Академик сел на пол, рассеянно расстегнул верхнюю пуговицу на рубашке, снова за­стегнул, машинально поправил галстук, а взгляда не отрывал от приплясывающего Мэта.

— У вас получилось. Вы сделали...

— Мы сделали, да, — Мэт закрутился на пятке, — сделали и испробовали. Одна беда — он не видит пока, ну да это поправимо.

— Так ты за этим пришёл? — если бы на голову Канамуре свалилось всё здание, он бы, пожалуй, легче пережил этот удар.

— Нет, друг ты мой, не за этим, — Мэт отбросил вдруг своё шутовство и внезапно стал страшен. — Пришёл я напомнить, что за тобой должок. Послушай-ка вот!

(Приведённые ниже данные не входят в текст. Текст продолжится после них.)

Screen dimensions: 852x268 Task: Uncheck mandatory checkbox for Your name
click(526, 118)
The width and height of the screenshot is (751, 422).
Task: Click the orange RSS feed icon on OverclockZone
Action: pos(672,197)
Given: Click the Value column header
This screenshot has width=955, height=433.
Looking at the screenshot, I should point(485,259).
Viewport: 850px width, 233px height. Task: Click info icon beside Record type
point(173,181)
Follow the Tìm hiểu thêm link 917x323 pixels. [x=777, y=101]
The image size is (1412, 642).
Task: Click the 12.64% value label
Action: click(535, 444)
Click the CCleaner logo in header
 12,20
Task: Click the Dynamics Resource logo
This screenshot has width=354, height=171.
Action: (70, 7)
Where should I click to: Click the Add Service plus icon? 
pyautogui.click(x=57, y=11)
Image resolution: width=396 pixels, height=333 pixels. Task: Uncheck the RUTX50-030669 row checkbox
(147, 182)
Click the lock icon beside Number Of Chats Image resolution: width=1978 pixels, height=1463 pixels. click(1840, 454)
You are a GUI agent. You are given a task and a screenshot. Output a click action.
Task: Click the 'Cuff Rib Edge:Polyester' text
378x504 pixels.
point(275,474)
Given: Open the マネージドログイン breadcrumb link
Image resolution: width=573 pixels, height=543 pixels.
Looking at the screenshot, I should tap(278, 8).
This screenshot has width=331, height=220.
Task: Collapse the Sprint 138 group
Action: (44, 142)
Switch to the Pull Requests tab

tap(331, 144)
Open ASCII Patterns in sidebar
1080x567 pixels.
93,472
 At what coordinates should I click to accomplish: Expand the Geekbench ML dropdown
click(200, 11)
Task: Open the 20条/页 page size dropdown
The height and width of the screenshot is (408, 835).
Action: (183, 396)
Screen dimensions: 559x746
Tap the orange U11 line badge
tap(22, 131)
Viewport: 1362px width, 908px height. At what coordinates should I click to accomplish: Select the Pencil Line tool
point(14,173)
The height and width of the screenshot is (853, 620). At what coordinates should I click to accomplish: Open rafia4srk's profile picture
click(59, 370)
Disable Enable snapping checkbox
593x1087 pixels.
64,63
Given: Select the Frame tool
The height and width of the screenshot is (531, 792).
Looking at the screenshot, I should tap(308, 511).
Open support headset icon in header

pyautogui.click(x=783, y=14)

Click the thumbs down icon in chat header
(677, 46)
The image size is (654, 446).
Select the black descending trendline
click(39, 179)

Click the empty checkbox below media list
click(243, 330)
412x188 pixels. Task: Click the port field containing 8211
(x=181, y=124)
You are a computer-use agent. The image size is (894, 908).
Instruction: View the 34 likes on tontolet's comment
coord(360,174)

«Научная школа рождается как ответ на вызов, — сказал молодой, но уже тогда ужасно серьёзный и академичный Канамура. — Научной школе нужна внятная перспектива конкрет­ных результатов, чтобы новые поколения продолжали работу предыдущих. Нужна масштаб­ная проблема, на решение которой уйдут, возможно, десятки лет. — Голос у молодого Кана­муры стал вдохновенным, наполнился высоким пафосом. — Так чтó для нас более убеди­тельная перспектива — управляемые, программируемые биоткани или какие-то эфемерные проекты сохранения непосредственной информации о живом? Дайте нам ресурсы — и мы за двадцать лет переведём медицину на совершенно новый уровень. А что обещает нам уважае­мый предыдущий докладчик? Сказочную победу над смертью? Давайте смотреть в глаза ре­альности, коллеги!»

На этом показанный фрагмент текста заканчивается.